There is nowhere near $2.5 trillion dollars of waste in the federal budget, unless you believe any federal expenditure is a mistake.
Sure, we hear about money for a bridge to nowhere, but that was $200 million. Believe me, I’m not “dissing” a few hundred million. But that’s not close to the billions and trillions that are truly affecting our lives here in Idyllwild.
We can identify with the $200,000 local recreation budget. Most of us know or our immediate friends and colleagues know the local people affected by that contract termination.
I doubt anyone here can identify with billions or trillions of dollars. In the spring, when Hemet Unified School District was preparing its budget of only $100 million, no one wrote or protested the effect of the district’s cuts on Idyllwild kids or a local resident who worked at Idyllwild School. Silence!
Besides the recent debate between Conor O’Farrell and Oyen Hoffman about public expenditures, I’ve heard zip from you.
Trillions of dollars. Here’s a million — 1,000,000. Here’s a billion — 1,000,000,000 — here’s a trillion — 1,000,000,000,000. That’s six more zeros, which means a trillion is a million million. So what, you might ask.
I suggest you quickly read both Chief Walker’s column and the article about last week’s Mountain Area Safety Taskforce meeting (see page 22). Both of these should bring that trillion into focus and make it relevant to Idyllwild property owners.
Only a few years ago, the Forest Service had more than $35 million to thin the local forests and maintain the fuelbreaks around town and other residential areas.

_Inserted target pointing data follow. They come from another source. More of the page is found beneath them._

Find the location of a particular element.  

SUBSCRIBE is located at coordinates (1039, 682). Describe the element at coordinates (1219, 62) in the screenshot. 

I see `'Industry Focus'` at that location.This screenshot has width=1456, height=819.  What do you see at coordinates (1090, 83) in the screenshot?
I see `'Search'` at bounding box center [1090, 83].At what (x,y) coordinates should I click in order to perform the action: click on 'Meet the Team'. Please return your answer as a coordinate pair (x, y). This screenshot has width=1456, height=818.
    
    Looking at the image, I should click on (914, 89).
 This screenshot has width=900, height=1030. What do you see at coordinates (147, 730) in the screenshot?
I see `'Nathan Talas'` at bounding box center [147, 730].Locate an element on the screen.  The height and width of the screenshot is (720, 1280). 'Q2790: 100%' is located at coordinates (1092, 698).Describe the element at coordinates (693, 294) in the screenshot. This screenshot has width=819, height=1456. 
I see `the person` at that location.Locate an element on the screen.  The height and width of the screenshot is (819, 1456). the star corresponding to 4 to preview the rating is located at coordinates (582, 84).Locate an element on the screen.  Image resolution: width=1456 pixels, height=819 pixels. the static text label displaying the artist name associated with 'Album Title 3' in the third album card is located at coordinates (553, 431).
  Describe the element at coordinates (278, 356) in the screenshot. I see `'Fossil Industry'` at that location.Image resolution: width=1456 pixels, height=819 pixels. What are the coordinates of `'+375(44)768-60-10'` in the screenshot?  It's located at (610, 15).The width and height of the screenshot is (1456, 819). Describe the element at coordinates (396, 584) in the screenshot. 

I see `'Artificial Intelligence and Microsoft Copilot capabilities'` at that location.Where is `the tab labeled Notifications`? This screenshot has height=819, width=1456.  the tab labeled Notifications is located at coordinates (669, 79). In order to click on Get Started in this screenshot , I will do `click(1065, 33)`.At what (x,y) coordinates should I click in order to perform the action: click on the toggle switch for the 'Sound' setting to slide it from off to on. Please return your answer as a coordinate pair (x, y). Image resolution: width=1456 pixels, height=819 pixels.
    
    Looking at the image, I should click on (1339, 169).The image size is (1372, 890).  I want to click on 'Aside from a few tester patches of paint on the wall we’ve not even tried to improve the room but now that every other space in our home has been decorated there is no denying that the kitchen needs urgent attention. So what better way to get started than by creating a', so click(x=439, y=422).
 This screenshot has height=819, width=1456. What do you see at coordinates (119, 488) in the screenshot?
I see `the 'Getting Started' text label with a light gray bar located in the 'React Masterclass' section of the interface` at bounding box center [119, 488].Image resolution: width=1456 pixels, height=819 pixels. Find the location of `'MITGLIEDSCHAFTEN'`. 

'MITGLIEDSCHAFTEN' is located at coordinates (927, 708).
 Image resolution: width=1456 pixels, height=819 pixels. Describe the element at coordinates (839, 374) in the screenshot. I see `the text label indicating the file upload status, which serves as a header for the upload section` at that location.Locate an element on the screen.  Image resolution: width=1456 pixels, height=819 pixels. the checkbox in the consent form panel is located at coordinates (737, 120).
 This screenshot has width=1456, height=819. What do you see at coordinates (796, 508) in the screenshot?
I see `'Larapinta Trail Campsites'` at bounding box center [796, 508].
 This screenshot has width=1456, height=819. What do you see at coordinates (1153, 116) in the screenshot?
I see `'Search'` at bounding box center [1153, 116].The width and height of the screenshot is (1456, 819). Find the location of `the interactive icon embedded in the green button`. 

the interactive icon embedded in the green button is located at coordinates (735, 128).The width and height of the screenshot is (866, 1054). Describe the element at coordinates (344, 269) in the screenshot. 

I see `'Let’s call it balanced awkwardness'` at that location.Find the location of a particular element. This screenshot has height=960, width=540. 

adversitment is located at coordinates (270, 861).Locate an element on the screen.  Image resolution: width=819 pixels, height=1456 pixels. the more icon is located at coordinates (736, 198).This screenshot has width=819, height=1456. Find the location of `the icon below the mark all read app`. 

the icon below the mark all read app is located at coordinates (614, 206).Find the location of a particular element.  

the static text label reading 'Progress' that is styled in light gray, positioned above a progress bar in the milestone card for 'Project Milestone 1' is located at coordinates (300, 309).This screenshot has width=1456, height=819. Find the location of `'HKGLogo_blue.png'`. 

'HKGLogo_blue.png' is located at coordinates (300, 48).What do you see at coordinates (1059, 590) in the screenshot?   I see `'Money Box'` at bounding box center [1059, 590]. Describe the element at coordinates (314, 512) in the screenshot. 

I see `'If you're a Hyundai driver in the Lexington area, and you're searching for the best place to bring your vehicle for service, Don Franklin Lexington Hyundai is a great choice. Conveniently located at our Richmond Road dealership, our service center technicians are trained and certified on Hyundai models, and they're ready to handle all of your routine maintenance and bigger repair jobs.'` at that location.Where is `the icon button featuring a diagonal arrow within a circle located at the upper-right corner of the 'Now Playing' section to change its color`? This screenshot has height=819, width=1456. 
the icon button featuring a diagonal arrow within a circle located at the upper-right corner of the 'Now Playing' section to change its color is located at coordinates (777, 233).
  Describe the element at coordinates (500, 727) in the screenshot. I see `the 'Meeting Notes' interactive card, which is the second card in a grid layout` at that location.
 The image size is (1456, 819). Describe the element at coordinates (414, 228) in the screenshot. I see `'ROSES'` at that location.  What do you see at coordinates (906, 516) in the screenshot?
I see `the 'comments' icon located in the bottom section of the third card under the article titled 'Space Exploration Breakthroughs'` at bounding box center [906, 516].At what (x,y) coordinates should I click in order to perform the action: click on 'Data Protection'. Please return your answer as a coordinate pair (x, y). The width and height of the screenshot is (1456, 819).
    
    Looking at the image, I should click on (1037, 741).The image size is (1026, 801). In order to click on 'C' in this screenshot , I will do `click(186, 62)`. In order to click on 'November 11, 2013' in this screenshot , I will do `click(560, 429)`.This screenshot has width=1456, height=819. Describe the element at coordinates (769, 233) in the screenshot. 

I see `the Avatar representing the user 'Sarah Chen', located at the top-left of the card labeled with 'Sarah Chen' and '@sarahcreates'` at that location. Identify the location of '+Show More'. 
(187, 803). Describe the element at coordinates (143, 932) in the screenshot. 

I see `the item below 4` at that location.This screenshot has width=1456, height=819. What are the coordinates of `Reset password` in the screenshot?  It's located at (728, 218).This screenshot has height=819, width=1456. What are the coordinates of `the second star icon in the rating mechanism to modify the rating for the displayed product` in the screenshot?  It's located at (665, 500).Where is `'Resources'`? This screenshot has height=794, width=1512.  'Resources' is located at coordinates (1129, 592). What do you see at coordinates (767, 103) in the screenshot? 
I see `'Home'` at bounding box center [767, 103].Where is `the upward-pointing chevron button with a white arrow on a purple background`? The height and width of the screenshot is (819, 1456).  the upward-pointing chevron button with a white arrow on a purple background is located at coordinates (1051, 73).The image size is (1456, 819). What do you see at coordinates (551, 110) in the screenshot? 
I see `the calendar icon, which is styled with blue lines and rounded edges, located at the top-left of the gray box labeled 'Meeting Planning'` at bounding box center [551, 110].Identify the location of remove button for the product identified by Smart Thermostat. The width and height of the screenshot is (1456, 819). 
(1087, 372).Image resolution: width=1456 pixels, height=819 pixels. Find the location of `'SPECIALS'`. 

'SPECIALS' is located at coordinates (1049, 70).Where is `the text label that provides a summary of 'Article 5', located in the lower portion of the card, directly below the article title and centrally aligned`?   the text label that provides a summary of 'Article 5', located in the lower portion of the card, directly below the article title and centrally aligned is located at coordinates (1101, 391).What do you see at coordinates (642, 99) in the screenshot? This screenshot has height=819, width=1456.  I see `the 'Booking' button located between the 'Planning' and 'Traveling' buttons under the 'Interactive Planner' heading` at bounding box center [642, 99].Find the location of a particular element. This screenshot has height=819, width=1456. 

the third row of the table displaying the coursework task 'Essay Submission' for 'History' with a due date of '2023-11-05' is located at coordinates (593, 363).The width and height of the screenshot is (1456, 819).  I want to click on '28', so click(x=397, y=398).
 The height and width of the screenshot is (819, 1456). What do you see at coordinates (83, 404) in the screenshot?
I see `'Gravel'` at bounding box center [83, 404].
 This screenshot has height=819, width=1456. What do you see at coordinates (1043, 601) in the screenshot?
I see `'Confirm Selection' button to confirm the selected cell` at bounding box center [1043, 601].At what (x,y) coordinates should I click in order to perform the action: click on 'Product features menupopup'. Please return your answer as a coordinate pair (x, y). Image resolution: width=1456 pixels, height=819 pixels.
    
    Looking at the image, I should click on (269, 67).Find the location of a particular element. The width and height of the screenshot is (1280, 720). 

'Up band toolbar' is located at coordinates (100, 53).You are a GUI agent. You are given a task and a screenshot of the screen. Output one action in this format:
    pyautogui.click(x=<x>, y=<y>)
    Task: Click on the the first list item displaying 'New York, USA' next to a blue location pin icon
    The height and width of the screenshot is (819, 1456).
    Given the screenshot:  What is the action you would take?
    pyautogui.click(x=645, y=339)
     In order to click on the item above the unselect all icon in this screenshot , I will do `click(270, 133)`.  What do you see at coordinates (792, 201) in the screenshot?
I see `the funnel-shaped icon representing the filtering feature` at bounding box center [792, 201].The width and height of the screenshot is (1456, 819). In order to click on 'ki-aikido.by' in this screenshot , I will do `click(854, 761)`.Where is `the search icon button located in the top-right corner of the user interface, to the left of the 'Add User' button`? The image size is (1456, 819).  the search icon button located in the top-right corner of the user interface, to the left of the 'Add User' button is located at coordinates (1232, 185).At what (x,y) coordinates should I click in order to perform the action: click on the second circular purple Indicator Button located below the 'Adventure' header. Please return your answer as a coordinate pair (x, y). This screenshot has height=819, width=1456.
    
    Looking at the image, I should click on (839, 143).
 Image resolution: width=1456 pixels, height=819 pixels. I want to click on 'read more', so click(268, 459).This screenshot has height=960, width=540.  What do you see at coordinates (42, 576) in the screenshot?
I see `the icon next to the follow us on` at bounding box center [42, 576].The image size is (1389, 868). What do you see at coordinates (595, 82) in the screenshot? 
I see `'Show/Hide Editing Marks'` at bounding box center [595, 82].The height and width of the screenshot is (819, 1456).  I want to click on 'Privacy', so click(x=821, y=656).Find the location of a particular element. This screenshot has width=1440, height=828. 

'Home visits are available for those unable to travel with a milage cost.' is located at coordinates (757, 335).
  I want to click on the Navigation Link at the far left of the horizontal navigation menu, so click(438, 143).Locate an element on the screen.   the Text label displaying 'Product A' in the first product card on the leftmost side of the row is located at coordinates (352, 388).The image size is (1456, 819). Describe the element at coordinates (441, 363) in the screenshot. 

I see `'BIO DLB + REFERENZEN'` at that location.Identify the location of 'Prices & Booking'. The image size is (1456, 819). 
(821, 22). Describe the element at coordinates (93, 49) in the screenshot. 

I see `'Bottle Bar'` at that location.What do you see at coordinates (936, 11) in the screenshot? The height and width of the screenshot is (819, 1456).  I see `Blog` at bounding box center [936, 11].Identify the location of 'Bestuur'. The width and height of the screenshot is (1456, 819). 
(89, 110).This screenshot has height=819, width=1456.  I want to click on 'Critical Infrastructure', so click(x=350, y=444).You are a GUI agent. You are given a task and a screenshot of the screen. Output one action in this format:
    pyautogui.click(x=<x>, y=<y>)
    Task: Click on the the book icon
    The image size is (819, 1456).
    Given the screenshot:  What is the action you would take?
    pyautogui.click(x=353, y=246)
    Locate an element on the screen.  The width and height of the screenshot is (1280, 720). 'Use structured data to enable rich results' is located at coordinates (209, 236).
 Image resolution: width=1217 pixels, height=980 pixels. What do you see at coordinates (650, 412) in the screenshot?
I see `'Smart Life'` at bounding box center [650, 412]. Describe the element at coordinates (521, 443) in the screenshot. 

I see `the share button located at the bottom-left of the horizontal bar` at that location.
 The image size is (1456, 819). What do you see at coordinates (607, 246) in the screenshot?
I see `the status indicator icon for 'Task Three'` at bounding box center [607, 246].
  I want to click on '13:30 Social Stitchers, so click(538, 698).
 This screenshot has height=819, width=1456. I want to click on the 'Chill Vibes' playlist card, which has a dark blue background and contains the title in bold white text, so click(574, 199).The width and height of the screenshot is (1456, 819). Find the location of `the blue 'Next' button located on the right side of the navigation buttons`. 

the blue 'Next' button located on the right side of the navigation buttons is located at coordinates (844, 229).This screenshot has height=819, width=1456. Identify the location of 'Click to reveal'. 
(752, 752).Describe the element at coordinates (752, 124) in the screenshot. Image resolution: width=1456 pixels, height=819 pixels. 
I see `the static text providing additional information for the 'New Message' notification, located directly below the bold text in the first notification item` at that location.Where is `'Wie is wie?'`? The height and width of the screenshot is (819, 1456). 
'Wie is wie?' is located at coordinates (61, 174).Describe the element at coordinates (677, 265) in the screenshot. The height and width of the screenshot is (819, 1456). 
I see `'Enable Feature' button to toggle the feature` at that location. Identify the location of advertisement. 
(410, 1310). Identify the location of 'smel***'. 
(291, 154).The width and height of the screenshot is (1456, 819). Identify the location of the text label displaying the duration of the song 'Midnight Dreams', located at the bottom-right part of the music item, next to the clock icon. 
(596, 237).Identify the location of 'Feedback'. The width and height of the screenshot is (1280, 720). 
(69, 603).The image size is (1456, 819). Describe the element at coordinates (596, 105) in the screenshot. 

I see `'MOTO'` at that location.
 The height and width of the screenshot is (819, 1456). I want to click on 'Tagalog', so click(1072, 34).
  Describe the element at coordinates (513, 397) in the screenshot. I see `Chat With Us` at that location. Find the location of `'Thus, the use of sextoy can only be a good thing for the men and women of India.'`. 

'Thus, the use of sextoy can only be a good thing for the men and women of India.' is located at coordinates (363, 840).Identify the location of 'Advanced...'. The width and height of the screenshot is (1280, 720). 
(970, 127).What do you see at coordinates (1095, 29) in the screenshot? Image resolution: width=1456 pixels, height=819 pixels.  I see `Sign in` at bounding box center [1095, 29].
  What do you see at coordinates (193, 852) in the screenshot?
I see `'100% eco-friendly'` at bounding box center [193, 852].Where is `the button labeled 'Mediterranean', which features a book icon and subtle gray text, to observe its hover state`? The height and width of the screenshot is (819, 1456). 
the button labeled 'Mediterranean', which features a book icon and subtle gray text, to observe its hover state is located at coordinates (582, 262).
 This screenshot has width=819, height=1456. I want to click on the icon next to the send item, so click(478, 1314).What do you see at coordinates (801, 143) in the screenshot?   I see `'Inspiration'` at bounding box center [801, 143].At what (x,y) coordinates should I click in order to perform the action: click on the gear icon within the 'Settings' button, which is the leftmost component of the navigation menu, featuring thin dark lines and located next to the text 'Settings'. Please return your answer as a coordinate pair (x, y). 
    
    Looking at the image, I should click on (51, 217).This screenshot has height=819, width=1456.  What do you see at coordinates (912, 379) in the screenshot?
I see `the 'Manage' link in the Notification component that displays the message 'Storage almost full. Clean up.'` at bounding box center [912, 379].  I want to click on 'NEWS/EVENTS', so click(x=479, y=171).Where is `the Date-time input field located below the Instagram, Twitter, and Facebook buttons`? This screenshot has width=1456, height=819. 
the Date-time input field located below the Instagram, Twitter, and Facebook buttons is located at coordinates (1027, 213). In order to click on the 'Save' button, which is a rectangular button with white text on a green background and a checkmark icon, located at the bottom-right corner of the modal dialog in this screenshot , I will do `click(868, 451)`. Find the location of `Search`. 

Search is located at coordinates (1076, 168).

Next year, they will have less than $2 million — a 95-percent decrease. So how much of that $33 million cut was waste? Or fraud?
Circle back to the complicated federal budget process. Do you think the bureaucrats in regional offices or Washington were looking out for the interests of the residents in the San Jacinto Ranger District? Of the 155 national forests, covering more than 193 million acres, do you really believe the chief of fire management said, “We need more funding for the San Bernardino Forest or San Jacinto District”?
How did we get the special attention of the Forest Service chief? We didn’t. The reason money was available for fire prevention in this forest was becasue of the concern and attention of several local members of Congress — Sen. Dianne Feinstein and Rep. Jerry Lewis, both members of their respective appropriation commitees, and Rep. Mary Bono Mack.
These individuals spoke up and worked to get money here, which helped us. These funds were specifically set aside for the San Bernardino National Forest. This action was formerly called an “earmark.” Yes, Idyllwild benefited from congressional earmarks.
But, in the hysterical reaction to the bridge to nowhere, Congress has essentially dismantled this process. So look at the funding levels for 2011 through 2013.
Still feel safe? Feel glad that federal waste and abuse is eliminated?
National waves and trends can overwhelm localities, just as a Santa Ana-driven fire can. But never think that we are immune from state or federal decisions until we innoculate our representatives.